Here's a somewhat complete implementation of Shoemake's spherical linear interpolation that functions completely analogously to Interpolation[] and InterpolatingFunction[]. As already noted, much of the slowness is due to your use of a sequential search. In any event, if you prefer, you could use the built-in interpolation as suggested in the other answer, but I think using a bisection routine is a bit more instructive.

Anyway...

SphericalLinearInterpolation::inddp = "The point `1` is duplicated.";

SphericalLinearInterpolation[data_] := 
 Module[{dtr = Transpose[SortBy[data, Composition[N, First]]], diffs, times},
        SphericalInterpolatingFunction[data[[{1, -1}, 1]], dtr] /; 
        If[MemberQ[diffs = Chop[Differences[times = First[dtr]]], 0], 
           Message[SphericalLinearInterpolation::inddp, 
                   First[Extract[times, Position[diffs, 0]]]]; False, True]]

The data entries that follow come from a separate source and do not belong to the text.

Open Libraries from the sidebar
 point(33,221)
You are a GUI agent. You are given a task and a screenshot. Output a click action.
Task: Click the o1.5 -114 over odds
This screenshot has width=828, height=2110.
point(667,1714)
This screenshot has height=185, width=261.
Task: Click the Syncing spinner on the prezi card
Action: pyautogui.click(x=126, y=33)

SphericalInterpolatingFunction::dmval = 
  "Input value `1` lies outside the domain of the interpolating function.";

MakeBoxes[SphericalInterpolatingFunction[range_, rest__], _] ^:= 
 InterpretationBox[RowBox[
    {"SphericalInterpolatingFunction", "[", "{", #1, ",", #2, "}", ",", "\"<>\"", "]"}], 
    SphericalInterpolatingFunction[range, rest]] & @@ Map[ToBoxes, range]

SphericalInterpolatingFunction[stuff__][l_List] :=
 SphericalInterpolatingFunction[stuff] /@ l

SphericalInterpolatingFunction[range_, __]["Domain"] := range

SphericalInterpolatingFunction[{r_, s_}, data_][t_?NumericQ] :=
  (Message[SphericalInterpolatingFunction::dmval, t]; $Failed) /; ! (r <= t <= s)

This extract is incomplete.